> _WHAT TO PRODUCE_
Each line of the entries below that includes "This" belongs in your answer.

> _RECORDED DATA_
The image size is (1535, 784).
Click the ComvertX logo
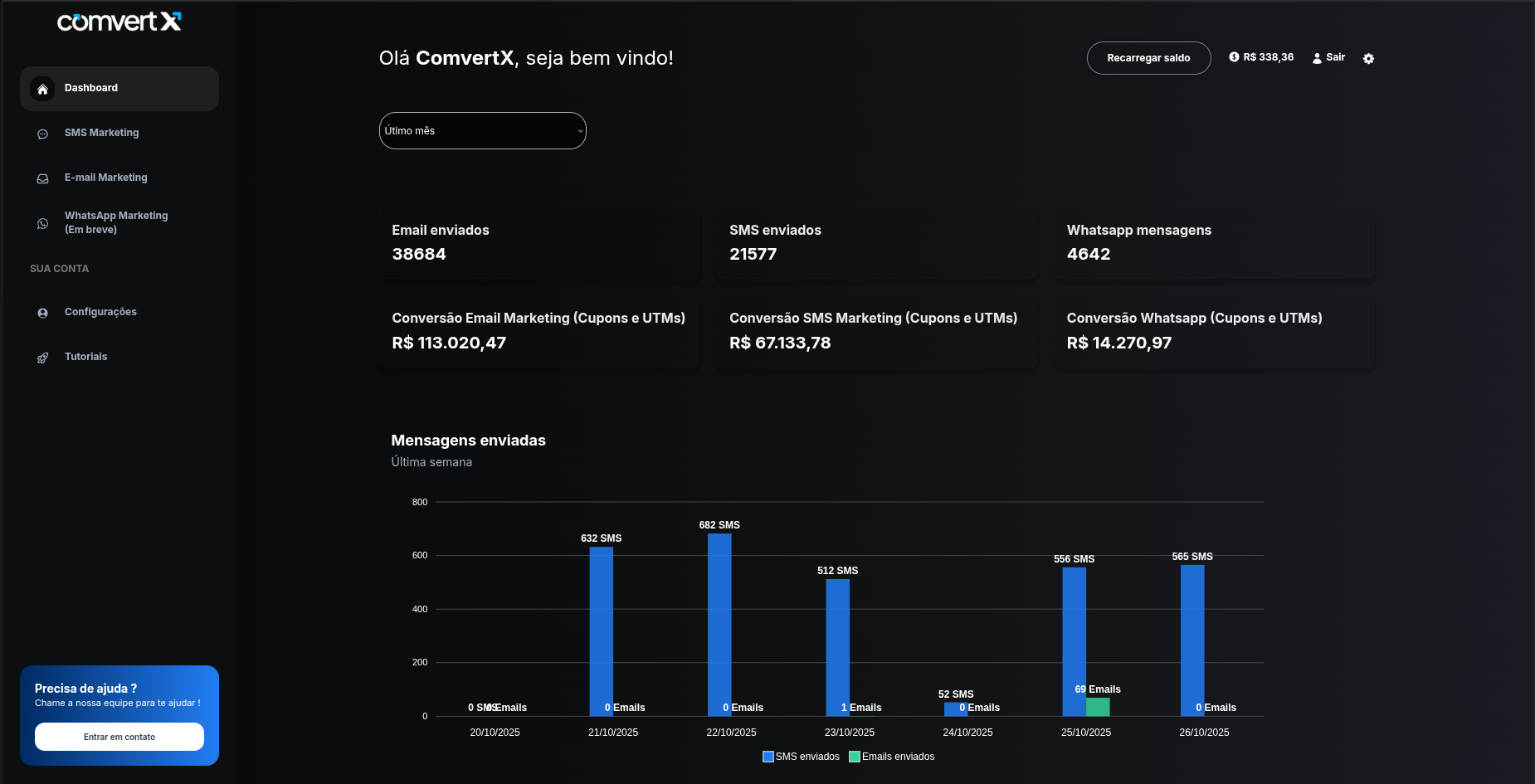(x=119, y=22)
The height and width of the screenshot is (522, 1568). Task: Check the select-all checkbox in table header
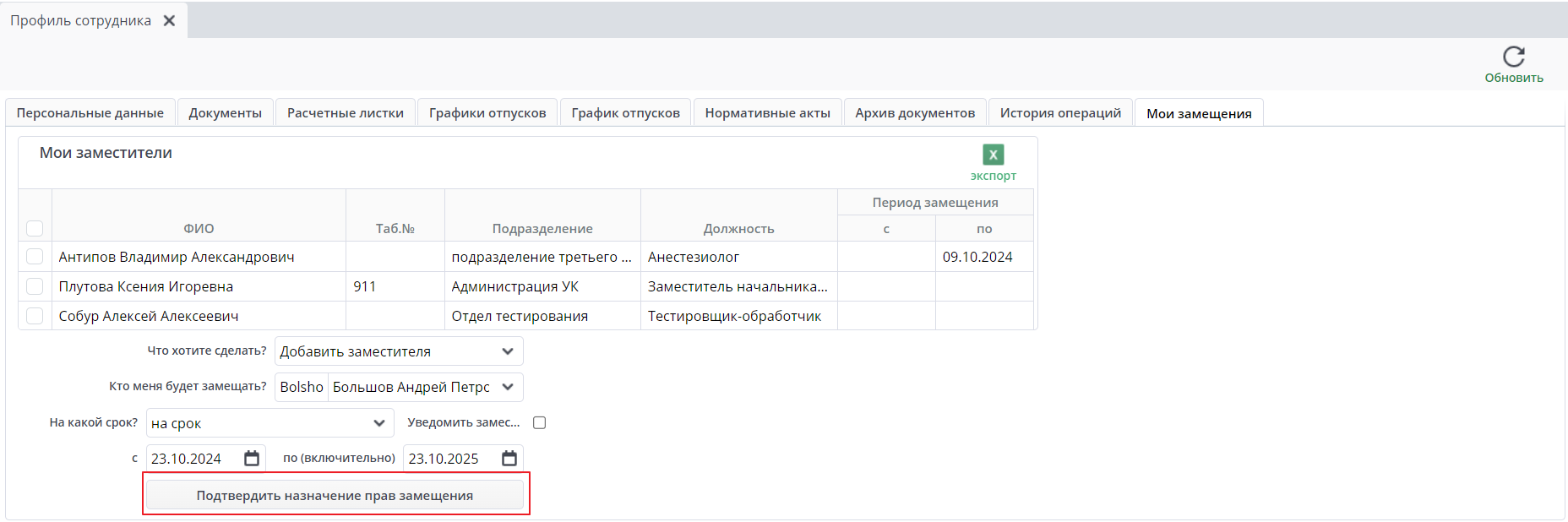(x=35, y=228)
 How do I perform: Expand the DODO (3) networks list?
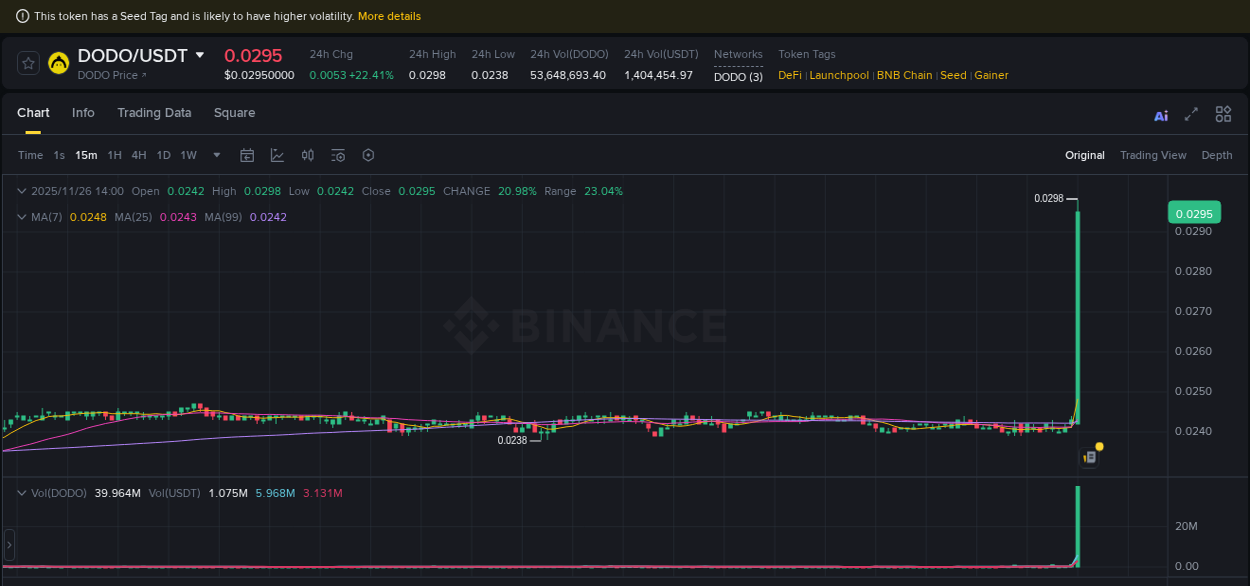(x=738, y=76)
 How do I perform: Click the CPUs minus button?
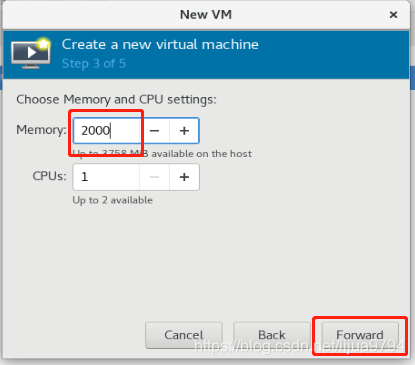[x=154, y=177]
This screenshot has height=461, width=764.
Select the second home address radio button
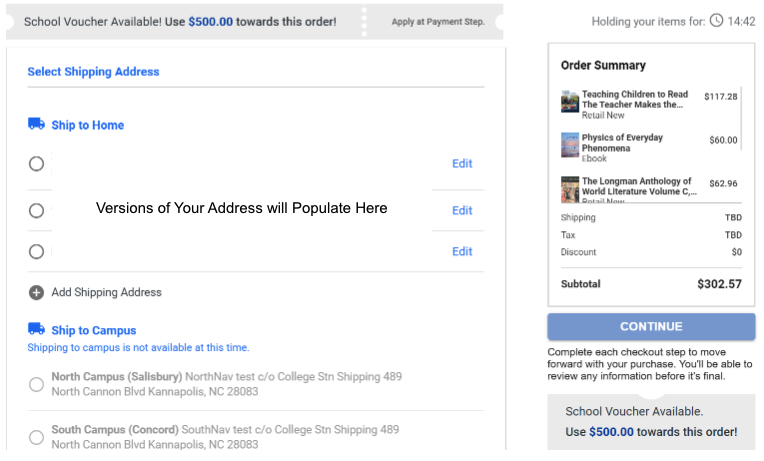(36, 211)
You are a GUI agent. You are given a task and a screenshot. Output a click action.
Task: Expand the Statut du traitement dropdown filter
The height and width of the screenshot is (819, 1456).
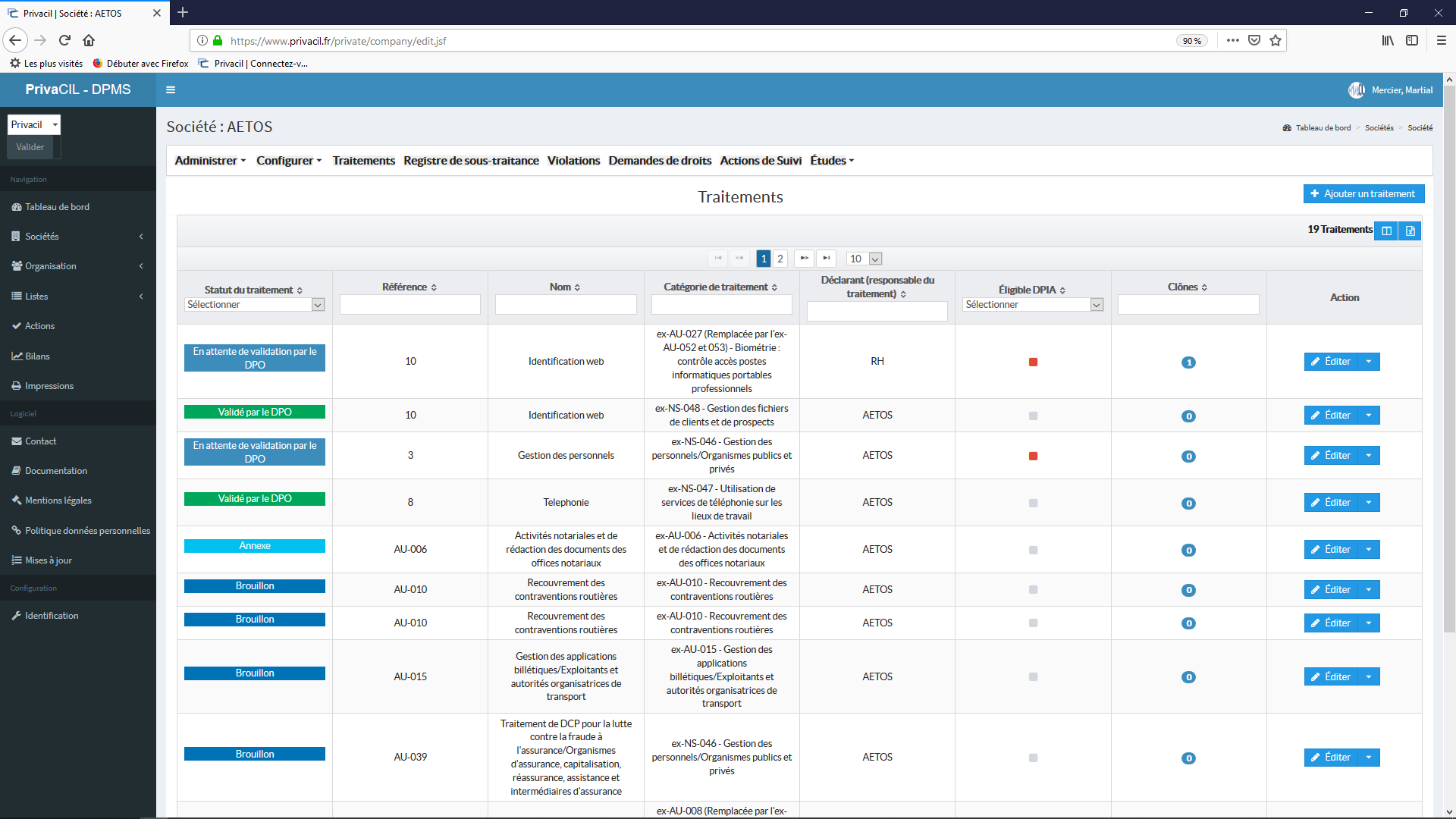pyautogui.click(x=317, y=303)
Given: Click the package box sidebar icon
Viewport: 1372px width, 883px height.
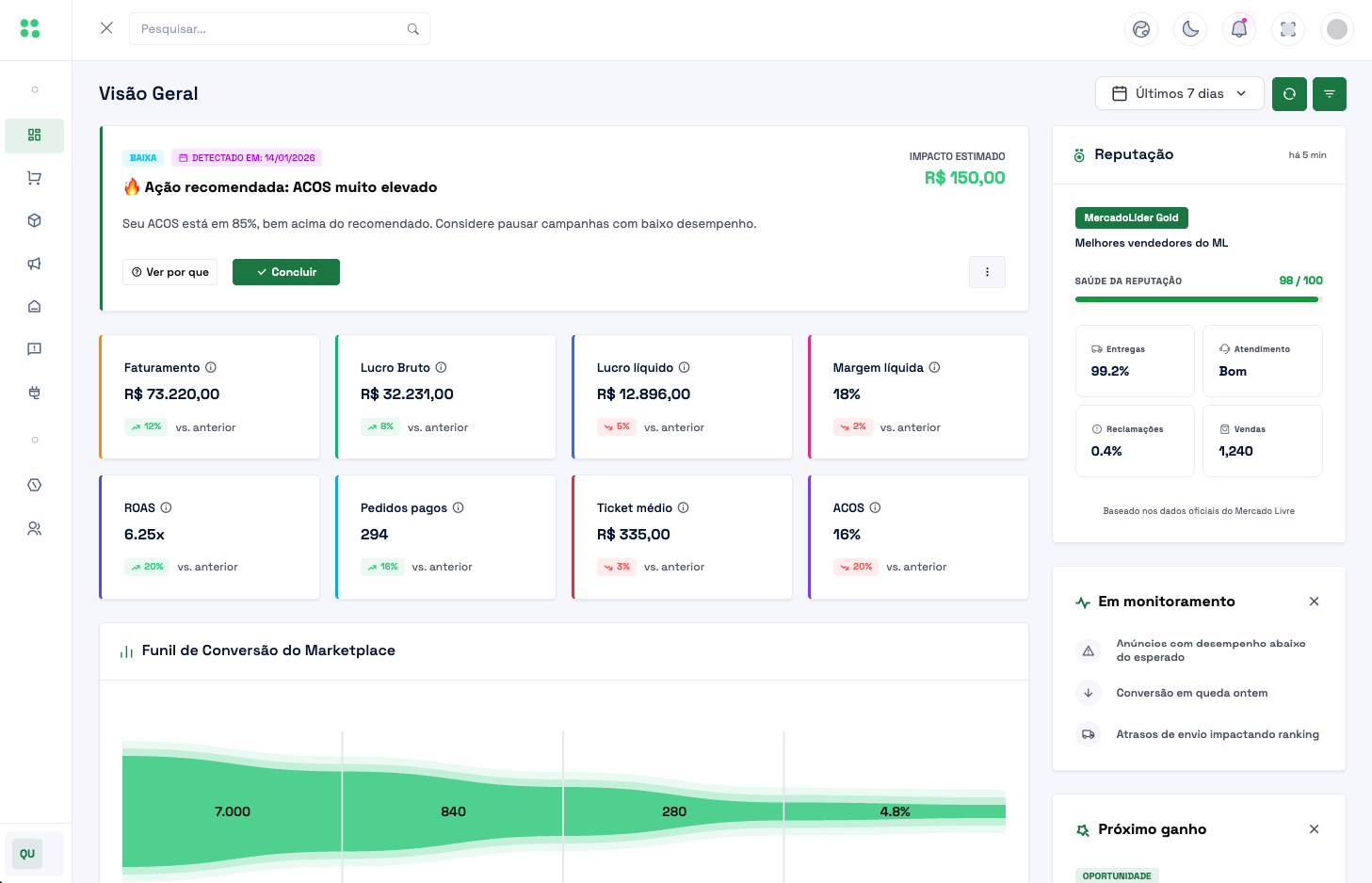Looking at the screenshot, I should tap(34, 220).
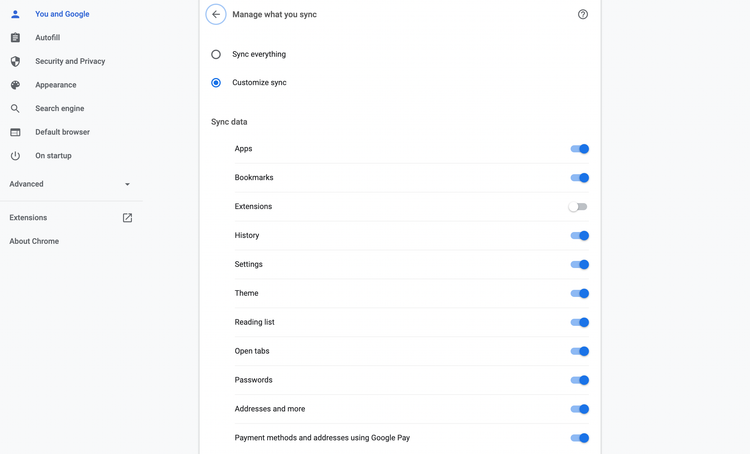Open the Autofill settings section
Image resolution: width=750 pixels, height=454 pixels.
click(47, 38)
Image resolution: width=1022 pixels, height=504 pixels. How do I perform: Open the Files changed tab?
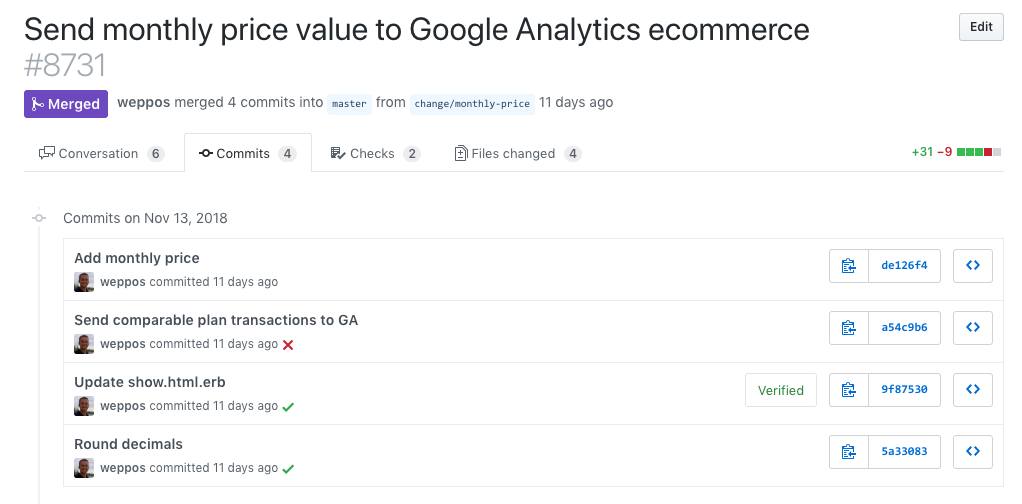(513, 154)
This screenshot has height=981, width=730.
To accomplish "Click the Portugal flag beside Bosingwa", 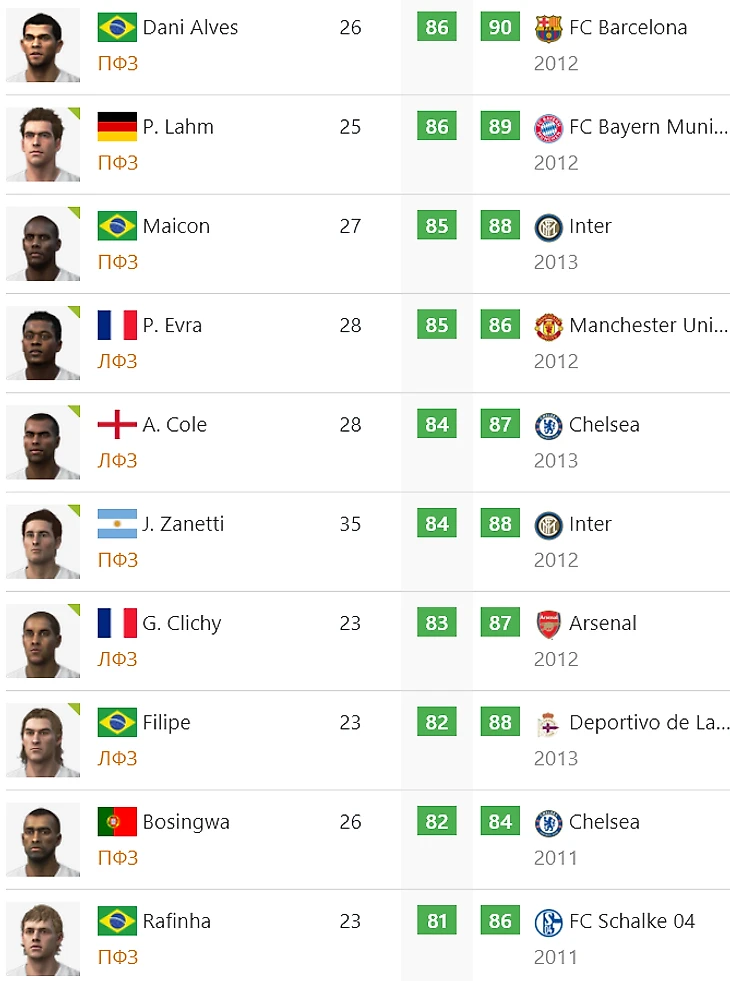I will (x=117, y=821).
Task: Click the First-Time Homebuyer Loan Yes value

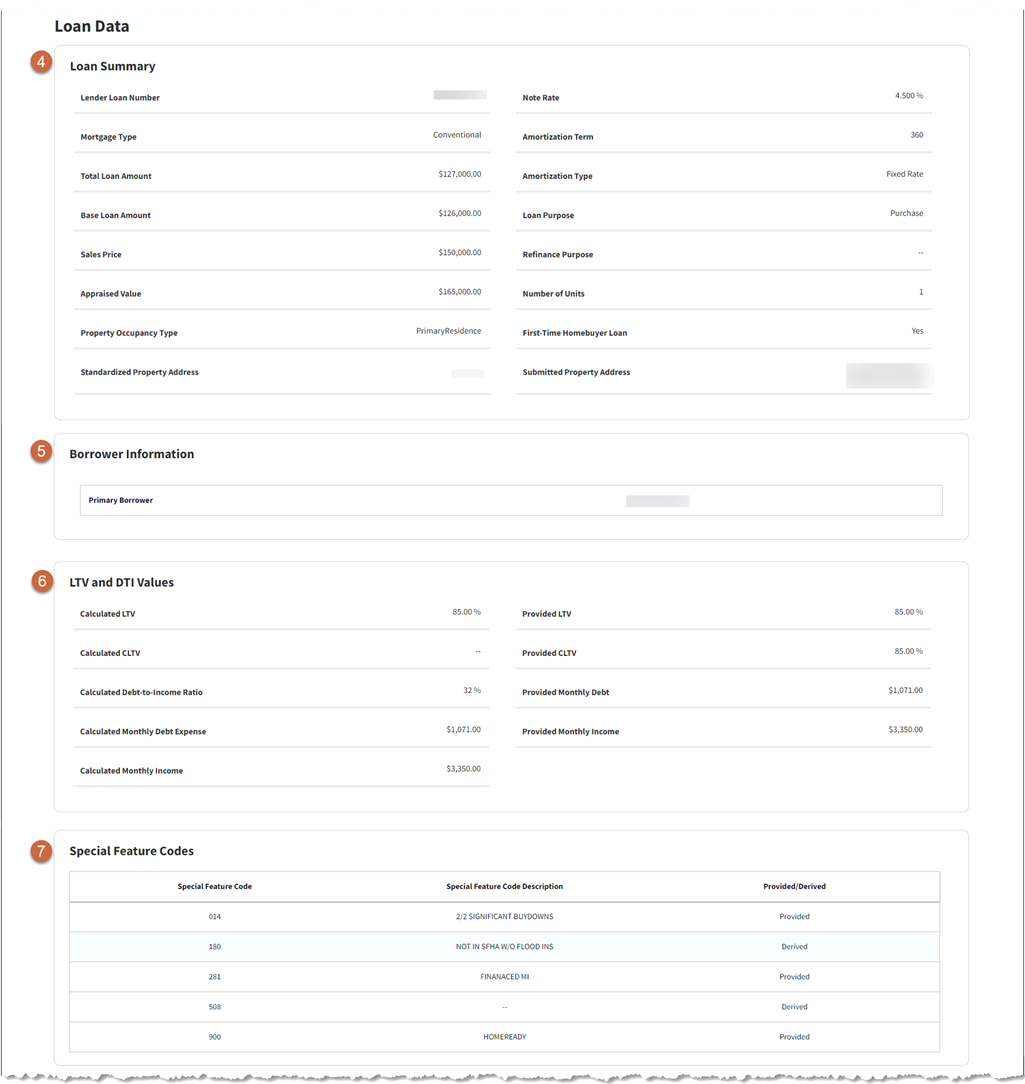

> _ANSWER SPACE_
This screenshot has height=461, width=764.
This screenshot has height=981, width=730.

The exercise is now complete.